Non-review: Playwright's Playwrights - Look Back in Anger

John Osborne's Look Back in Anger is surely the best-known of the four "Playwright's Playwrights" readings being presented by the Royal Court at the Duke of York's. It's so iconic that despite hot having seen it on stage before, the first act especially was very familiar to me, and I know I'm not the only person who found that to be the case. (In fact this familiarity did mean this week's reading lacked one of the joys of last week's, of the cast discovering the play as the audience do.) But the reason the theatre was, in stark contrast to last week's sparse but enthusiastic crowd, packed to the rafters today wasn't entirely to do with the play: It had been announced that Benedict Cumberbatch would play the archetypal Angry Young Man, Jimmy Porter, and St Martin's Lane was packed with fans long before kick-off.

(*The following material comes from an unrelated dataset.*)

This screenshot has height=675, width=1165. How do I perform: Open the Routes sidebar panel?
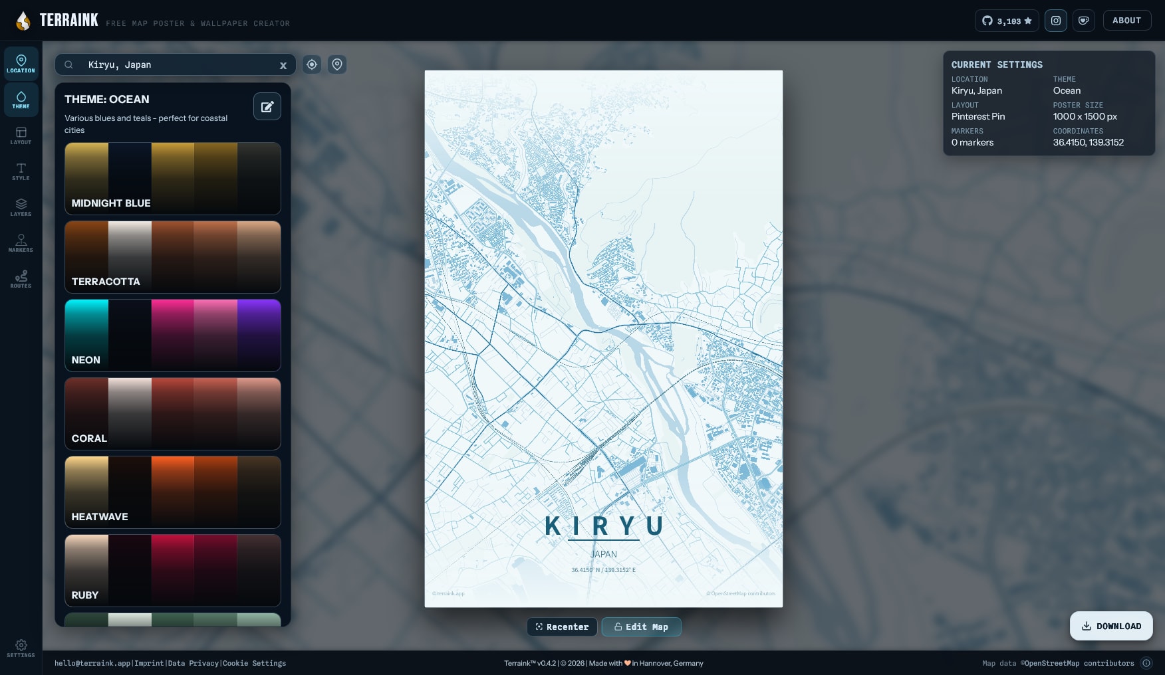pos(21,279)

Jimmy lives in a small apartment with wife Alison (Rebecca Hall) and their friend Cliff (handsome Welshman Matt Ryan.) These two help each other bear the brunt of Jimmy's constant furious outbursts, taking out his frustrations about life in general on the pair of them. The combination of Alison becoming pregnant, and the arrival of her old friend Helena (Anna Maxwell Martin) coming to visit, effects a change in the status quo.

Polly Stenham is the playwright who chose this play and directed the reading, and as with Nick Payne last week you can see the through-lines of how the work influenced hers, her plays largely being a middle-class response to Osborne's working-class outbursts. (Although to really link it up to her own plays Stenham would have had to add a finale where Jimmy pisses his pants.) The performances, which again had only 24 hours of rehearsal, are a bit more mixed this week; Cumberbatch justifying some of the hysteria surrounding him by putting his all into the performance. Even sitting down with the scrip in his hand his legs flail, he gets into the frustrated, hunched ball of fury that dishes out vicious insults and despair. Meanwhile Rebecca Hall basically stuck to one blank facial expression and tone of voice throughout the afternoon. In other words both actors used their entire respective acting abilities. Maxwell Martin was also a bit disappointingly low-key and hard to hear at times. Accordingly my interest did dip from time to time, but another worthwhile afternoon all the same. We'll just have to see if any similarly big names get announced for the remaining two readings; or if, without a star draw, this will have been enough to whet some appetites for more stripped-down theatre.

Look Back in Anger by John Osborne was part of Playwright's Playwrights, which is booking on Fridays until the 20th of July at the Duke of York's Theatre.

Running time: 2 hours 50 minutes including interval.